This article lets u know what is shared memory and synchronization with detail and complete working example.

Let’s start our discussion. We start with this question; 
What is Shared Memory and Synchronization in CUDA Programming?

Motivation
The motivation for splitting blocks into threads was simply one of working around hardware limitations to the number of blocks we can have in flight. This is fairly weak motivation, because this could easily be done behind the scenes by the CUDA runtime. Fortunately, there are other reasons one might want to split a block into threads.



Shared Memory in CUDA

CUDA C makes available a region of memory that we call shared memory. This region of memory brings along with it another extension to the C language akin to __device__ and __global__. As a programmer, we can modify our variable declarations with the CUDA C keyword __shared__ to make this variable resident in shared memory. But what’s the point?



We’re glad you asked. The CUDA C compiler treats variables in shared memory differently than typical variables. It creates a copy of the variable for each block that you launch on the GPU. Every thread in that block shares the memory, but threads cannot see or modify the copy of this variable that is seen within other blocks. This provides an excellent means by which threads within a block can communicate and collaborate on computations. Furthermore, shared memory buffers reside physically on the GPU as opposed to residing in off-chip DRAM. Because of this, the latency to access shared memory tends to be far lower than typical buffers, making shared memory effective as a per-block, software managed cache or scratchpad.
Fig shows you the memory hierarchy diagram in CUDA Arch. With Shared Memory




Motivation of Synchronization

Race Condition

The prospect of communication between threads should excite you. It excites me, too. But nothing in life is free, and interthread communication is no exception. If we expect to communicate between threads, we also need a mechanism for synchronizing between threads. For example, if thread A writes a value to shared memory and we want thread B to do something with this value, we can’t have thread B start its work until we know the write from thread A is complete. Without synchronization, we have created a race condition where the correctness of the execution results depends on the nondeterministic details of the hardware.
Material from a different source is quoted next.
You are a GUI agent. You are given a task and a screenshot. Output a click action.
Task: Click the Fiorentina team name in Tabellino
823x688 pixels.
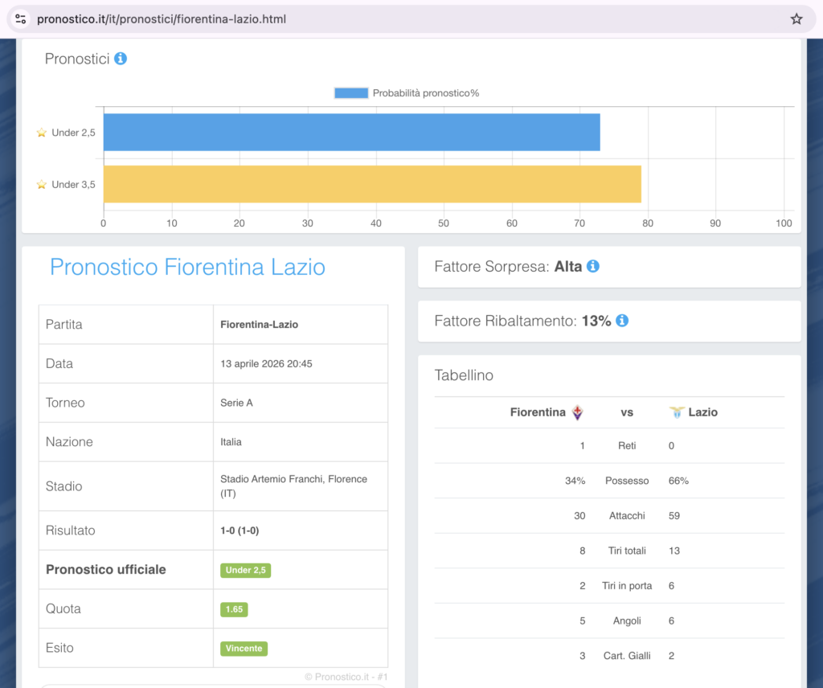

Shared Memory and Global Memory

Shared memory
Threads within the same block have two main ways to communicate data with each other. The fastest way would be to use shared memory. When a block of threads starts executing, it runs on an SM, a multiprocessor unit inside the GPU. Each SM has a fairly small amount of shared memory associated with it, usually 16KB of memory. To make matters more difficult, often times, multiple thread blocks can run simultaneously on the same SM.
For example, if each SM has 16KB of shared memory and there are 4 thread blocks running simultaneously on an SM, then the maximum amount of shared memory available to each thread block would be 16KB/4, or 4KB. So as you can see, if you only need the threads to share a small amount of data at any given time, using shared memory is by far the fastest and most convenient way to do it.
Global memory
However, if your program is using too much shared memory to store data, or your threads simply need to share too much data at once, then it is possible that the shared memory is not big enough to accommodate all the data that needs to be shared among the threads. In such a situation, threads always have the option of writing to and reading from global memory. Global memory is much slower than accessing shared memory; however, global memory is much larger. For most video cards sold today, there is at least 128MB of memory the GPU can access.
Looking for the example?
Declaring shared arrays
For CUDA kernels, there is a special keyword, __shared__, which places a variable into shared memory for each respective thread block. The __shared__ keyword works on any type of variable or array. In the case for this tutorial, we will be declaring three arrays in shared memory.
// Declare arrays to be in shared memory.
// 256 elements * (4 bytes / element) * 3 = 3KB.
__shared__ float min[256];

__shared__ float max[256];
__shared__ float avg[256];




If you are not clear with idea of thread and block architecture and how to decide. please go through this link 

For descriptive example;  Vector Dot Product 
For Simple example with more description; Simple and explained 

Summary of the Article

In summing up this article, it is possible, and many times necessary, for threads within the same block to communicate with each other through either shared memory, or global memory. Shared memory is by far the fastest way, however due to it’s size limitations, some problems will be forced to use global memory for thread communication. Using __syncthreads is sometimes necessary to ensure that all data from all threads is valid before threads read from shared memory which is written to by other threads. Below is a graph of execution time it took my CPU against the amount of time it took my graphics card. the CPU is a 2.66 Core 2 Duo, while the graphics card is a GTX 280, slightly underclocked. As you can see, the GPU is faster when there are at least a million elements, and the spread between the GPU and CPU continues to widen with more elements. However, main system memory may be a significant bottleneck which is preventing the GPU from achieving more than 1.5x the processor performance.


Got Questions? 
Feel free to ask me any question because I'd be happy to walk you through step by step!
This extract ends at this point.